GSVA analysis predicted signaling pathways associated with hnRNPAB across various tumor types. Up-regulated genes were significantly enriched in cell cycle-related pathways, indicating hnRNPAB's role in promoting tumorigenesis and progression via cell cycle regulation. Additionally, up-regulated genes were enriched in signaling pathways such as MTORC1, a key regulator of cell growth and metabolism that activates various metabolic processes [56]. This suggests hnRNPAB supports tumor cell proliferation by modulating the MTORC1 pathway and its downstream effects. Moreover, down-regulated genes were significantly enriched in metabolism-related pathways, suggesting hnRNPAB's involvement in metabolic reprogramming.
Mounting evidence highlights the significant role of the TME in tumor onset and progression [57]. Recent advancements in cancer research and treatment have shifted focus from a tumor-centric model to one centered on the TME [58]. Analysis of hnRNPAB expression in relation to pan-cancer immune cell infiltration revealed a negative correlation with the infiltration of CD8 + T cells, CD4 + T cells, and NK cells in most cancers.

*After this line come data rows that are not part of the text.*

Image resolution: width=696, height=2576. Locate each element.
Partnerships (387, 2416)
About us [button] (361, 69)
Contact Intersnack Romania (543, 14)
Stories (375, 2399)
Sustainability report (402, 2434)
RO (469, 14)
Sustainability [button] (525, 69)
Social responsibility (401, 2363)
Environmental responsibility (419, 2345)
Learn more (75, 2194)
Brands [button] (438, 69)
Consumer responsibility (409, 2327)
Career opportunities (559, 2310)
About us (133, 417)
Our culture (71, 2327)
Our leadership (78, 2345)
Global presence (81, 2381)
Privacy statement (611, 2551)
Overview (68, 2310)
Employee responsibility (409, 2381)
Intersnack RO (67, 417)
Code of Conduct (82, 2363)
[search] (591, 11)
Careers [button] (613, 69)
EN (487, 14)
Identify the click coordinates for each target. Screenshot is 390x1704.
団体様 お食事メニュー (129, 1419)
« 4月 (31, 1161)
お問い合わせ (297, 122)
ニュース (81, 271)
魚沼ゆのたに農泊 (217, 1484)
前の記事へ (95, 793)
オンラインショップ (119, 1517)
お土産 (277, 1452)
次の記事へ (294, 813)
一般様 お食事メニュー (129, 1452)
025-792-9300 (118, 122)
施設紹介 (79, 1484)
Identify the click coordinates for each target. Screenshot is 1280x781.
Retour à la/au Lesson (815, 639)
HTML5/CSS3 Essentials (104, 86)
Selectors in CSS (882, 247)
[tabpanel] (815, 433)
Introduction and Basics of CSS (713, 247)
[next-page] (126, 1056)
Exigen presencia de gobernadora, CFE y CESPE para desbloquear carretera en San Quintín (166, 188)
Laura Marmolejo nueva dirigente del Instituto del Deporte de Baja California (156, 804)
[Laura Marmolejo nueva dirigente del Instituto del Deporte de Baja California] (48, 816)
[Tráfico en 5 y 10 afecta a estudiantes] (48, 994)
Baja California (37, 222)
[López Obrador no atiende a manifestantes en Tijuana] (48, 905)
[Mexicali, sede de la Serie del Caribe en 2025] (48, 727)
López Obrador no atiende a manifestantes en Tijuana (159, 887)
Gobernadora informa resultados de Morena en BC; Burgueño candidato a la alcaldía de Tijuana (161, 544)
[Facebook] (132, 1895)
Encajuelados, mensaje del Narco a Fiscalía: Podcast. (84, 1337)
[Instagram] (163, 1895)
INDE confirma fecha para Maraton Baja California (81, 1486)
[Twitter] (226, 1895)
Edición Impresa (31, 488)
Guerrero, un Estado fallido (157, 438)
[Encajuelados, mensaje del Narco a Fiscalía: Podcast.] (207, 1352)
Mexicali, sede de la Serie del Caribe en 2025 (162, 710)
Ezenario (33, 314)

Tumors with mutant hnRNPAB exhibited significantly higher levels of immune infiltration compared to those with wild-type hnRNPAB. This indicates that hnRNPAB may enhance the TME by suppressing the infiltration of these critical immune cells, and mutations in hnRNPAB could influence tumor behavior by altering the immune microenvironment. hnRNPAB exhibited a significant positive correlation with CAF infiltration levels in KIRP, LIHC, THCA, and UVM. CAFs promote primary tumor initiation and progression by modulating tumor cell proliferation, survival, migration, invasion, and treatment resistance through cytokine secretion [59]. Analysis using the TIMER2.0 database indicated that in liver cancer, hnRNPAB expression positively correlated with CAF markers such as CAV1, CD101, COL1A1, COL1A2, FAP, TGF-β3, and VIM. In KIRP, hnRNPAB expression also showed positive correlations with VIM, CD101, COL1A1, TGF-β2, TGF-β3, EPCAM, and CAV1.
In summary, this study examines the biological and clinical significance of hnRNPAB across various cancers, demonstrating that high hnRNPAB expression is associated with poor prognosis in cancers such as those of the kidney and liver. Additionally, hnRNPAB appears to promote tumor growth and metastasis by modulating immune cell infiltration and CAF activity within the TME. The investigation also covers hnRNPAB gene mutation and methylation status, and their association with tumor metabolic reprogramming and immune evasion. These results provide a foundational basis for further research on hnRNPAB as a potential therapeutic target or biomarker.